● **WHAT IS NEEDED**:
Below are the entries; count the lines in them that contain the word "chevron" and give only the number.

THE RECORDS Start Marker

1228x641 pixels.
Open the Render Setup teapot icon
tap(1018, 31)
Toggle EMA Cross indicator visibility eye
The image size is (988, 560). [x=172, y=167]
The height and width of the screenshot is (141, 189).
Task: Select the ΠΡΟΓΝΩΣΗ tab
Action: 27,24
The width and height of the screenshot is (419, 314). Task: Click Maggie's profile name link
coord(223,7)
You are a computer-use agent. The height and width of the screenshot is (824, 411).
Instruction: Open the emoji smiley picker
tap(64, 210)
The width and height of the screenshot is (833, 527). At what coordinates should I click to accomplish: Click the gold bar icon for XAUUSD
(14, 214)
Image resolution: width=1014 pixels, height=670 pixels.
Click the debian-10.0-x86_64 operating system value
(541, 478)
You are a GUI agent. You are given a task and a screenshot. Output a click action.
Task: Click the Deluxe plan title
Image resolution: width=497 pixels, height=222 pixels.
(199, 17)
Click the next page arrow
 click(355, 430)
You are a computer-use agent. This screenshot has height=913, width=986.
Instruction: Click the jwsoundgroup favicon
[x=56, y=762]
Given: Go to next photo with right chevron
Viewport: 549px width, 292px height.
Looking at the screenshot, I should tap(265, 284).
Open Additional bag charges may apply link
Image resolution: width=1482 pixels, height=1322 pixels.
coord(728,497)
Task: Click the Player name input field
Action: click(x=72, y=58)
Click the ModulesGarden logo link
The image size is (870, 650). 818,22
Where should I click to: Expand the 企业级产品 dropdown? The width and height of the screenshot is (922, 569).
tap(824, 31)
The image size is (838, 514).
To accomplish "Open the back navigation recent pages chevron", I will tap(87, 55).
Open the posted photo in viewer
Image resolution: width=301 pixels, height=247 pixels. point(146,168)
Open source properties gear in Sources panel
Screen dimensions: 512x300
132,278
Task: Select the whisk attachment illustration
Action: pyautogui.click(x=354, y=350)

THE RECORDS End Marker

● **TASK RESULT**:
2